Der Fernsehsprecher kündigte eine Musiksendung an. "Ich muß den Fernseher ausstellen", behauptete ich, aber Ahmet ließ mich nicht los. "Küß' mich lieber", verlangte er, leckte mit der Zungenspitze über meine Unterlippe. Diese Aufforderung konnte ich nicht ignorieren, und ich genoß den langen Kuß, den wir einander gaben, Ahmets knetende Hand an meinem Hintern. Ich hätte ihm am liebsten das T-Shirt und die Hose vom Leib gerissen, um seinen ganzen, perfekten Körper zu kosten, aber nachdem ich seine Hand aus meinem Hosenbund gezogen hatte, streifte ich ihm das T-Shirt lieber doch ganz konventionell über den Kopf, löste die Schnalle des Gürtels seiner weiten Jeans. Und daß der völlig bekiffte Florian daneben saß, war mir jetzt auch egal. Schließlich würde er nichts zu sehen kriegen, was er nicht von sich selbst kannte.
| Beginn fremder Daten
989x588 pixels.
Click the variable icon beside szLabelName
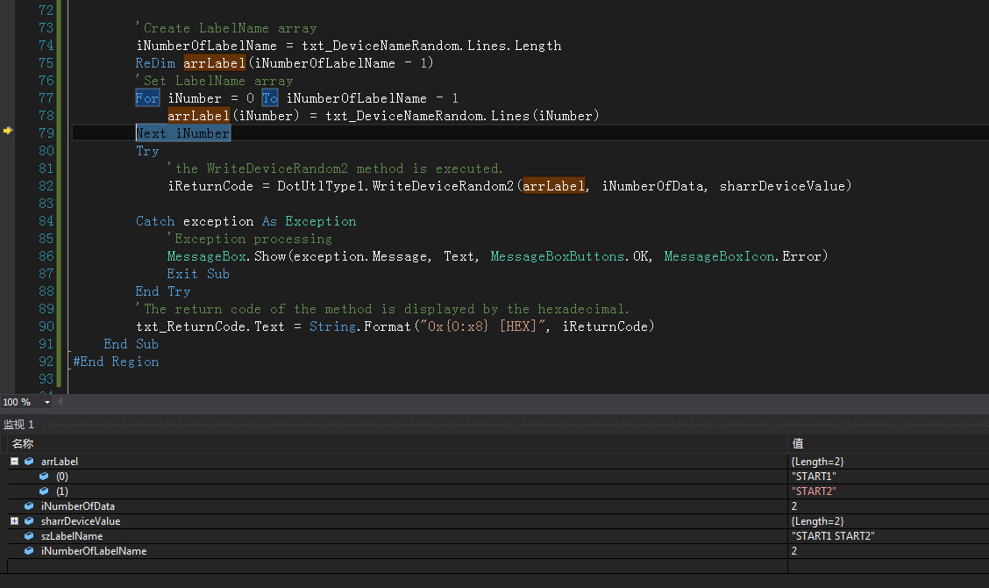[x=29, y=536]
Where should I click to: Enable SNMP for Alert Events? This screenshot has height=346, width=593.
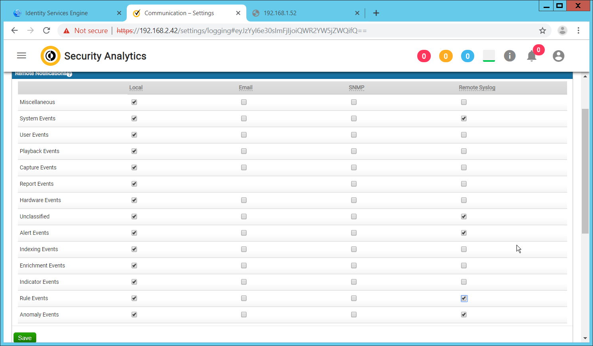tap(354, 233)
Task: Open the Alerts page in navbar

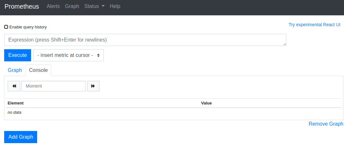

Ahmet ließ sich zu den leisen Free-Jazz-Klängen aus dem Fernsehen geduldig entkleiden, quittierte die Küsse auf die seit unserer letzten intimen Begegnung mit deutlich mehr Haar bewachsene muskulösen Brust mit leisen Seufzern, die mein Blut zum Kochen brachten. Ich kniete mich vor ihn, arbeitete mich über seinen durchtrainierten Leib weiter nach unten vor, erreichte endlich den Bauchnabel, hielt mit einem Blick um mich herum inne. Nein, hier gab es, anders als um meine frühere Wohnung, wirklich keine Häuser, von denen aus man über meine blickdichte Balkonbalustrade schauen konnte, da hatte Florian ganz recht gehabt. Also konnte ich beruhigt weitermachen, die Zunge um Ahmets flachen Bauchnabel kreisen lassen, der Spur schwarzer, lockiger Härchen weiter hinunter folgen. Ahmet lehnte sich genießerisch so weit nach hinten, wie es der Klappstuhl zuließ, bot mir seinen Schoß dar, den ich andächtig entkleidete. Ich dachte plötzlich an den vorigen Abend mit Florian und mußte mich zwingen, mich auf Ahmet zu konzentrieren, mich daran zu erinnern, wie er mich damals verwöhnt hatte. Wie hatte ich das nur als Angriff auf meine Männlichkeit mißverstehen können? Er fühlte sich durch meinen Körper einfach ebenso angezogen, wie ich mich durch seinen. Wie schwer Ahmets Atem ging, er stöhnte schon fast.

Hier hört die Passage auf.